## Description of the task
Return each entry precisely as it appears below.

## Exercise data
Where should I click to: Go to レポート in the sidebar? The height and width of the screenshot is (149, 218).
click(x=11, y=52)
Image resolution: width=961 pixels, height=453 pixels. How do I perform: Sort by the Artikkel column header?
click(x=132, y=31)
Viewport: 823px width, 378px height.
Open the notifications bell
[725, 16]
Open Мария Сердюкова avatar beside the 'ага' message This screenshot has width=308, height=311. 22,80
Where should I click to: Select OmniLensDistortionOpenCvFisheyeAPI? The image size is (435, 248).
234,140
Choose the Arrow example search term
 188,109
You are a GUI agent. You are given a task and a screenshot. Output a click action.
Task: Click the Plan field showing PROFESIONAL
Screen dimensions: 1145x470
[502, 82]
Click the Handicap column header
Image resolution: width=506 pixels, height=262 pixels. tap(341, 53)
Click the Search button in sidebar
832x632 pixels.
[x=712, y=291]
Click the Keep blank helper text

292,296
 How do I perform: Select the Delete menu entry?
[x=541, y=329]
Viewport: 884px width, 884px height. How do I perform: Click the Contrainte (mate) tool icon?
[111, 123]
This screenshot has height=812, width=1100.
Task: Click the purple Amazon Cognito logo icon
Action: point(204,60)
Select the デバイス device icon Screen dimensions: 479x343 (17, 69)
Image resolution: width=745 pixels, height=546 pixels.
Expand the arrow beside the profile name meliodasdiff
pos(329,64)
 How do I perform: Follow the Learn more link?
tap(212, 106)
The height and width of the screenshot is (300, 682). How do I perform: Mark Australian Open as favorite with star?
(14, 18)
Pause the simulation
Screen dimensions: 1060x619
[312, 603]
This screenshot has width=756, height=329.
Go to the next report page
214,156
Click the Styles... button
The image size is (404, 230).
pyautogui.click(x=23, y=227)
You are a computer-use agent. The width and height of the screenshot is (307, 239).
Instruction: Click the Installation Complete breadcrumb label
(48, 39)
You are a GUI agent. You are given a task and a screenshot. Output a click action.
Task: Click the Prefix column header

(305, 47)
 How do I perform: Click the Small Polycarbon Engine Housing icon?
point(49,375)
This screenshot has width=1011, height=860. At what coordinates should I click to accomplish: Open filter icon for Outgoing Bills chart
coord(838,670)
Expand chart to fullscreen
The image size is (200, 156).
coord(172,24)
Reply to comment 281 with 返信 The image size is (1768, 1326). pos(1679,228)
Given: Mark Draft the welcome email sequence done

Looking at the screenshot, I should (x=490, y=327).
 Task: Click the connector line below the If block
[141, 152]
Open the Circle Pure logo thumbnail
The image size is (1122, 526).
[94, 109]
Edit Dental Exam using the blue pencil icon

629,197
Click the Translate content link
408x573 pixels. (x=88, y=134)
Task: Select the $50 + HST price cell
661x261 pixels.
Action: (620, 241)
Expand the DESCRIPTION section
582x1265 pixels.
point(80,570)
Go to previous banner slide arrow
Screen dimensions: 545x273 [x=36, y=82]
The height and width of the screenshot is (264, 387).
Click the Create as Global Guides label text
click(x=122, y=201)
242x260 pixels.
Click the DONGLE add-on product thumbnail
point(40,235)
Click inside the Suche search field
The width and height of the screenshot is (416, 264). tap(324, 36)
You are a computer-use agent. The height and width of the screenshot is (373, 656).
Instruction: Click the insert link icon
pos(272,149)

## Exercise result
Where should I click to: Go to レポート in the sidebar? The height and width of the screenshot is (149, 218).
click(x=11, y=52)
Image resolution: width=961 pixels, height=453 pixels. How do I perform: Sort by the Artikkel column header?
click(x=132, y=31)
Viewport: 823px width, 378px height.
Open the notifications bell
[725, 16]
Open Мария Сердюкова avatar beside the 'ага' message This screenshot has width=308, height=311. 22,80
Where should I click to: Select OmniLensDistortionOpenCvFisheyeAPI? The image size is (435, 248).
234,140
Choose the Arrow example search term
 188,109
You are a GUI agent. You are given a task and a screenshot. Output a click action.
Task: Click the Plan field showing PROFESIONAL
Screen dimensions: 1145x470
[502, 82]
Click the Handicap column header
Image resolution: width=506 pixels, height=262 pixels. tap(341, 53)
Click the Search button in sidebar
832x632 pixels.
[x=712, y=291]
Click the Keep blank helper text

292,296
 How do I perform: Select the Delete menu entry?
[x=541, y=329]
Viewport: 884px width, 884px height. How do I perform: Click the Contrainte (mate) tool icon?
[111, 123]
This screenshot has height=812, width=1100.
Task: Click the purple Amazon Cognito logo icon
Action: point(204,60)
Select the デバイス device icon Screen dimensions: 479x343 (17, 69)
Image resolution: width=745 pixels, height=546 pixels.
Expand the arrow beside the profile name meliodasdiff
pos(329,64)
 How do I perform: Follow the Learn more link?
tap(212, 106)
The height and width of the screenshot is (300, 682). How do I perform: Mark Australian Open as favorite with star?
(14, 18)
Pause the simulation
Screen dimensions: 1060x619
[312, 603]
This screenshot has width=756, height=329.
Go to the next report page
214,156
Click the Styles... button
The image size is (404, 230).
pyautogui.click(x=23, y=227)
You are a computer-use agent. The width and height of the screenshot is (307, 239).
Instruction: Click the Installation Complete breadcrumb label
(48, 39)
You are a GUI agent. You are given a task and a screenshot. Output a click action.
Task: Click the Prefix column header

(305, 47)
 How do I perform: Click the Small Polycarbon Engine Housing icon?
point(49,375)
This screenshot has width=1011, height=860. At what coordinates should I click to accomplish: Open filter icon for Outgoing Bills chart
coord(838,670)
Expand chart to fullscreen
The image size is (200, 156).
coord(172,24)
Reply to comment 281 with 返信 The image size is (1768, 1326). pos(1679,228)
Given: Mark Draft the welcome email sequence done

Looking at the screenshot, I should (x=490, y=327).
 Task: Click the connector line below the If block
[141, 152]
Open the Circle Pure logo thumbnail
The image size is (1122, 526).
[94, 109]
Edit Dental Exam using the blue pencil icon

629,197
Click the Translate content link
408x573 pixels. (x=88, y=134)
Task: Select the $50 + HST price cell
661x261 pixels.
Action: (620, 241)
Expand the DESCRIPTION section
582x1265 pixels.
point(80,570)
Go to previous banner slide arrow
Screen dimensions: 545x273 [x=36, y=82]
The height and width of the screenshot is (264, 387).
Click the Create as Global Guides label text
click(x=122, y=201)
242x260 pixels.
Click the DONGLE add-on product thumbnail
point(40,235)
Click inside the Suche search field
The width and height of the screenshot is (416, 264). tap(324, 36)
You are a computer-use agent. The height and width of the screenshot is (373, 656).
Instruction: Click the insert link icon
pos(272,149)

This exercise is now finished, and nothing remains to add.